··· Supplied text ···
British Columbia's solicitor general said the government is taking steps to ensure convicted serial killer Robert Pickton doesn't profit from a book in which he claims his innocence.

"It is deeply disturbing to hear that a book about Robert Pickton's story is being sold," Mike Morris said in a statement.   

Morris said the government is also asking online book retailer Amazon to stop selling the 144-page book.

"Pickton: In his Own Words" is available for sale on Amazon.com for about CAD$20, and gives a glimpse into the mind of Canada's most notorious serial killer.

As of approximately 1 p.m. ET on Monday, the book was unavailable on Amazon.ca.

CTVNews.ca has reached out to Amazon, but has yet to hear back.

"It is not right that a person who has caused so much harm and hurt so many people could profit from his behaviour," Morris said.

In 2007, Pickton was convicted of six counts of second-degree murder and is serving a life sentence in Kent Institution in Agassiz, B.C.

The remains or DNA of 33 women were found on his Port Coquitlam farm. He also confessed to an undercover police officer that he had murdered 49 women -- many of them sex workers from Vancouver's Downtown Eastside -- but had fallen short of an even 50 because he got "sloppy."

Questions are being raised about how a manuscript penned by Pickton was smuggled outside the maximum security prison.

Author Stevie Cameron extensively followed the Pickton case and wrote the book "On the Farm: Robert William Pickton and the Tragic Story of Vancouver's Missing Women." She said she found it "very weird" that a hand-written manuscript of the book managed to make its way outside of the prison.

Pickton appears to have passed the manuscript to a former cellmate.

That inmate then sent the manuscript to a friend -- a retired construction worker from California named Michael Chilldres -- who typed it up and is credited as the author of the book.
··· Given entries ···
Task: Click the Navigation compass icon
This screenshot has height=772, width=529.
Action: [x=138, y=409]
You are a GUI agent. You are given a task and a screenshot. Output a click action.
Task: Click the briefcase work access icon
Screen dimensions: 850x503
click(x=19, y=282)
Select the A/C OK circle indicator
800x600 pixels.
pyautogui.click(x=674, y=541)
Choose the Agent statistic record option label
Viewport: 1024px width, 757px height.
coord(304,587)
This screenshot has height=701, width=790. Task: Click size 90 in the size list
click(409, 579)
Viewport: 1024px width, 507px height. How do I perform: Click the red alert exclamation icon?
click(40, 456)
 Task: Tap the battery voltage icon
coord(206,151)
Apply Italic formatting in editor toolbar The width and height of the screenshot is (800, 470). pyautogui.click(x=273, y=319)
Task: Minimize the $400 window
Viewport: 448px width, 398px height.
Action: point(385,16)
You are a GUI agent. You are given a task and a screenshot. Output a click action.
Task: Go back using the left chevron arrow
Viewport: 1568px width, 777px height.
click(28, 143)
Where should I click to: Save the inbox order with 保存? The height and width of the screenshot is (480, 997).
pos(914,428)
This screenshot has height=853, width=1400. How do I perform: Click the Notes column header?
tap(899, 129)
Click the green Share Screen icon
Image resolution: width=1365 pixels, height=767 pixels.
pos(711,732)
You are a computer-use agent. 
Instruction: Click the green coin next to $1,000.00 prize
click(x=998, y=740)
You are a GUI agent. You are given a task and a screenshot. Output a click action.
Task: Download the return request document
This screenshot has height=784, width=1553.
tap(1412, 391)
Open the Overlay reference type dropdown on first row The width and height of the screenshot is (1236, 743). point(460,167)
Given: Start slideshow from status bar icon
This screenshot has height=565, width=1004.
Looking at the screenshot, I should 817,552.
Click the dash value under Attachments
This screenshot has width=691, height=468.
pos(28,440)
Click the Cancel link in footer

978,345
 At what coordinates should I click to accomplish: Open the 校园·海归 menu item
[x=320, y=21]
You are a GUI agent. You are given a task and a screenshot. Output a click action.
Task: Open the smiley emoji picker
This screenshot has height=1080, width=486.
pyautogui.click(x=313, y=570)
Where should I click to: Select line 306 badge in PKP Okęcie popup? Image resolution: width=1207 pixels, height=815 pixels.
···
Required action 1 – In the article about the Pickton book, why does Mike Morris say the government is acting against the book's sales? Answer in one to three sentences.
Required action 2 – Continue the news article about Robert Pickton's book from where it stops.

Answer area 1 – Morris says it is not right that a person who has caused so much harm and hurt so many people could profit from his behavior. The government is taking steps to ensure Pickton does not profit from the book and is asking Amazon to stop selling it.

Answer area 2 –
Cameron, who is currently working on a book about the former maximum-security Kingston Penitentiary, said inmates' correspondences are closely monitored by prison guards.

“Any letter I wrote (to) a prisoner was read (by the guards), any letter they wrote me was read," Cameron told CTV's Canada AM on Monday. "I just wonder, how did that manuscript get out of that prison?"

Cameron said the guards likely knew about Pickton's friendship with his former cellmate.

"Didn’t they search the man's bags before he left?" she asked. "They must have seen Pickton scribbling away."

Rick Frey, whose daughter Marnie was one of the six women Pickton was convicted of murdering, said he's not surprised by the book's release.

"It's his kind of shenanigans," Frey told CTV News Channel on Monday. "The guy never goes away."

Frey said Pickton is "capable of anything" and added that he should have been more closely monitored by the prison guards.

"I thought this guy was supposed to be in a secure place."

A petition asking Amazon to stop selling the book is circulating online. The Change.org petition had more than 11,000 supporters as of Monday afternoon.